Dec. 2nd, 2013

anonymousblack: (reconnect me)
1.
every day on my way to school i'd drive past the elgin mental health center.

rows upon rows of brick and gables. for three years, i drove past it and barely gave it a thought. for two broken semesters, several years up my road, i drove past it again and didn't even give it a glance. there was, say, my car stereo, my boyfriend, my newspaper room drama. there were my ghosts, my scribbled up notebooks, my torn up pages. that stretch of twenty was the last quarter of my trip but it's what i remember when i think about driving to school.

twenty folded back from twenty-five, you'd rise up from between the highway walls, and there were were: above elgin, worried about boyfriends, about not-quite-boyfriends, and ghosts. "rubycon" on your mind (since you didn't have a tape deck). your own little asylum. and there was the real one, maybe a mile in, and then it was gone.

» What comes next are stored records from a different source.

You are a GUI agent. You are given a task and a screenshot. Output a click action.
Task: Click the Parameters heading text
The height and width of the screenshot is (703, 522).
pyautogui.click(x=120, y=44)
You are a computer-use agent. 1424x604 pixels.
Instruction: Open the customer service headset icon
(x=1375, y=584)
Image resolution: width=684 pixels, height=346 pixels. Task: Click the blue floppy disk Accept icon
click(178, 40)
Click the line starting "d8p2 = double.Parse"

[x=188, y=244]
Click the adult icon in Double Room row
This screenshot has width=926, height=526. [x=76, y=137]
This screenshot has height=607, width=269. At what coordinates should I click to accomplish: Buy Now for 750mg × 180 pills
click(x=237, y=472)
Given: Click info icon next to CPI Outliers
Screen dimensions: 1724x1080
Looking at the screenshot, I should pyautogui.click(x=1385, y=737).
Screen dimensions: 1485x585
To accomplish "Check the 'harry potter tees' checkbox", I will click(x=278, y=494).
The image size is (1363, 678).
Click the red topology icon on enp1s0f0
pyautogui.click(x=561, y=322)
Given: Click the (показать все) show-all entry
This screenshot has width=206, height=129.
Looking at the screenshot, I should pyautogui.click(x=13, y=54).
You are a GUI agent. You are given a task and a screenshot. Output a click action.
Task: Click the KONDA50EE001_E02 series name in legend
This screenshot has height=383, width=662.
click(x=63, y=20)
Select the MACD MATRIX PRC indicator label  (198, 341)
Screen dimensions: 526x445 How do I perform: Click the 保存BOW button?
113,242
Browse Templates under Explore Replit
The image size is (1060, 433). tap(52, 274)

the community college was the first place i drove alone. another brick building, this one sprawled over itself in boxes, a larger and somewhat more complex version of the high school i'd left a few months earlier. i went into that building of brick walls and strange angles a poet and a necromancer. a girl who'd stayed up the whole night before watching a movie about lesbian vampires. i wore my fresh-blood red shirt of artist's signatures from the chicago art institute--a subconscious smirk to a lost ambition as i faced my daily commutable reality. the morning was cool and humid. my eyes couldn't open wide enough. i'd write seven poems in a night. i had a notebook full of poems in my bag--a bag i can't seem to remember.

(did i choose a bag from the surplus store? i must have. did i have that musty green backpack all through ECC? what did i carry? perhaps i discarded it. it doesn't seem likely. i can't seem to let a book bag go--though it's at least as possible as my not being able to remember what bag i brought with me that day.)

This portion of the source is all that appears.